Continue the passage below on estimating an inverse tone-curve from an sRGB–JPEG and RAW image pair, starting after its last sentence.

- _Document excerpt_:
★ ★ ★ ★ ★
Our first step is to compute an inverse tone-curve, \(f^{-1}\), from an sRGB–JPEG and RAW image pair. This is used to make the sRGB values more linear with respect to the RAW value. We assume that the gamut-mapping procedure affects mainly chromatic colors and therefore first identify pixels containing achromatic colors (i.e., pixels whose RGB values are too close to greyscale) for estimating the tone-curve. Based on this assumption, the sRGB image is converted into the HSV color space, and the color values having saturation channel S less than the threshold of 0.2 are selected. Then the V channel of these colors is used to estimate the inverse tone-curve \(f^{-1}\). This curve can be estimated using the spline-fitting technique (Reinsch 1967) as follows:

$$\begin{aligned}&f^{-1} = \underset{f^{-1}}{\mathrm {argmin}} \frac{1}{N} \sum \nolimits _{i=1}^{N}{||f^{-1}(I_i) - E_i||^2} + \lambda ||\triangledown ^2 f^{-1}||^2, \nonumber \\&\qquad \qquad \qquad \qquad \quad \quad \qquad \text {s.t}~~ \triangledown ^1 f^{-1} \ge 0 \end{aligned}$$
(1)

where i is the index to color pixels, N is the number of color points after applying a saturation threshold, \(\triangledown ^1\) denotes the first derivative, and \(\triangledown ^2\) denotes the second derivative. The first term measures the agreement of \(f^{-1}\) with the observations, while the second term constrains the smoothness of the curve. The weight \(\lambda \) controls the relative contribution of the two (\(\lambda =0.1\) for all our examples). There is also a hard constraint that the function is monotonically increasing. It is also worth noting that color values with any channel set close to 255 (e.g., larger than the threshold \(\tau = 252/255\)) are not used as they represent fully saturated pixels. Figure 3 shows an example with/without using the achromatic threshold for estimating an inverse tone-curve \(f^{-1}\).
★ ★ ★ ★ ★
- _Raw data_:
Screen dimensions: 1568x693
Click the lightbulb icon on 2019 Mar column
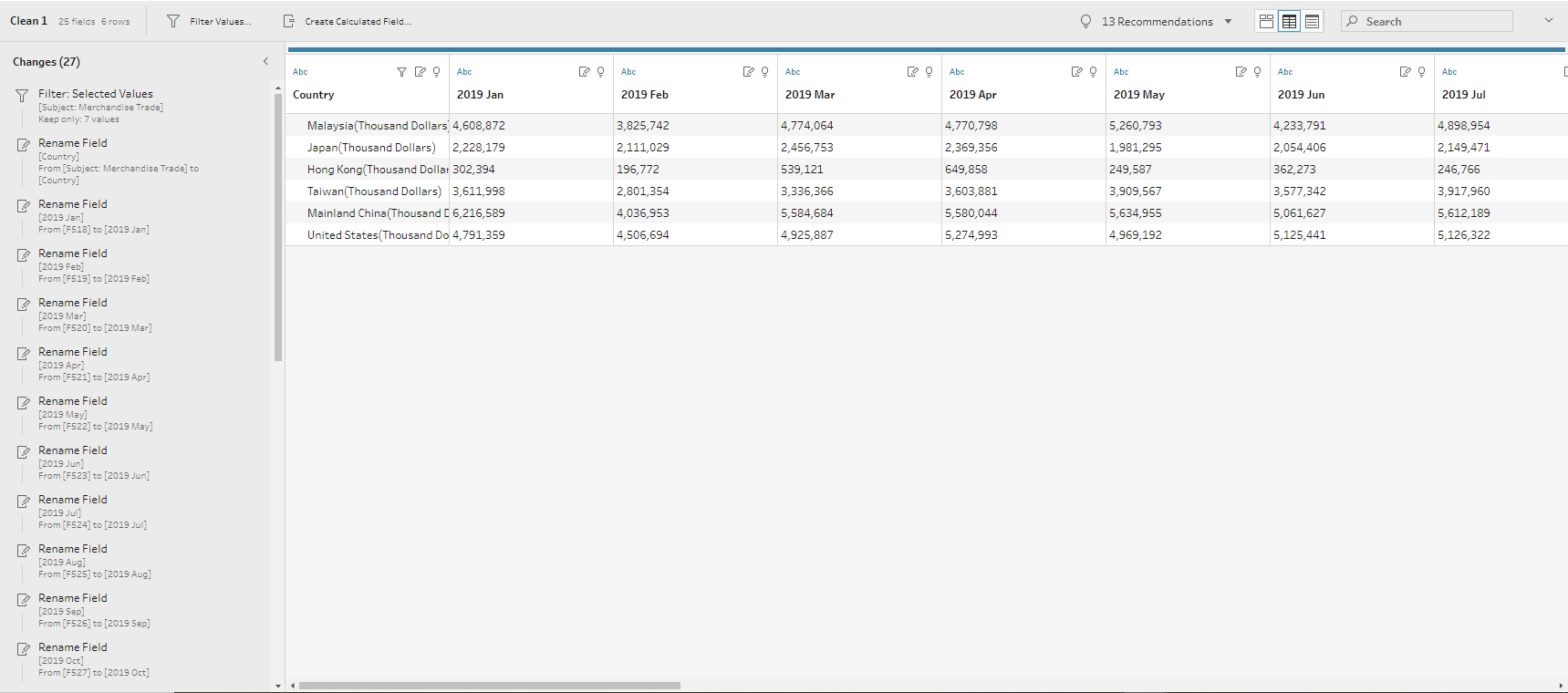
★ ★ ★ ★ ★
- _Task result_:
After the tone-mapping f is estimated, sRGB values are converted to linearized sRGB values using \(f^{-1}\). As with the tone-curve, the linear color-correction matrix \(T_c\) is computed using the color values with low color saturation that are not affected by the gamut mapping. Here, the color correction matrix \(T_c\) is the combination of the white-balance matrix \(T_w\) and the color space transformation matrix \(T_s\). We estimate the matrix \(T_c\) that minimizes the following error function:

$$\begin{aligned} T_c = \underset{T_c}{\mathrm {argmin}} \sum _{i=1}^{N}{||f^{-1}}(I_i) - T_c E_i||^2. \end{aligned}$$
(2)

Note that most consumer cameras that support RAW image formats often embed the white-balance matrix \(T_w\) with the RAW files. With \(T_w\), we can obtain the color-correction matrix \(T_s\) from \(T_c\) (\(T_c = T_s \times T_w\)). Decomposing the color-correction matrix into two matrices—white-balance and the color space transformation (\(T_s\))—can provide several advantages for editing tasks, such as the white balance modification.

According to Kim et al. (2012), the color gamut-mapping g can potentially be highly nonlinear and challenging to model using parametric functions. We therefore use scattered point interpolation to model this mapping as done in Kim et al. (2012). These scattered points are sampled from the 3D sRGB color histogram. We examined three different strategies to select the scattered points—namely, uniform sampling, k-means clustering, and octree partitioning. The mean values for each partition or cluster are chosen as the control points.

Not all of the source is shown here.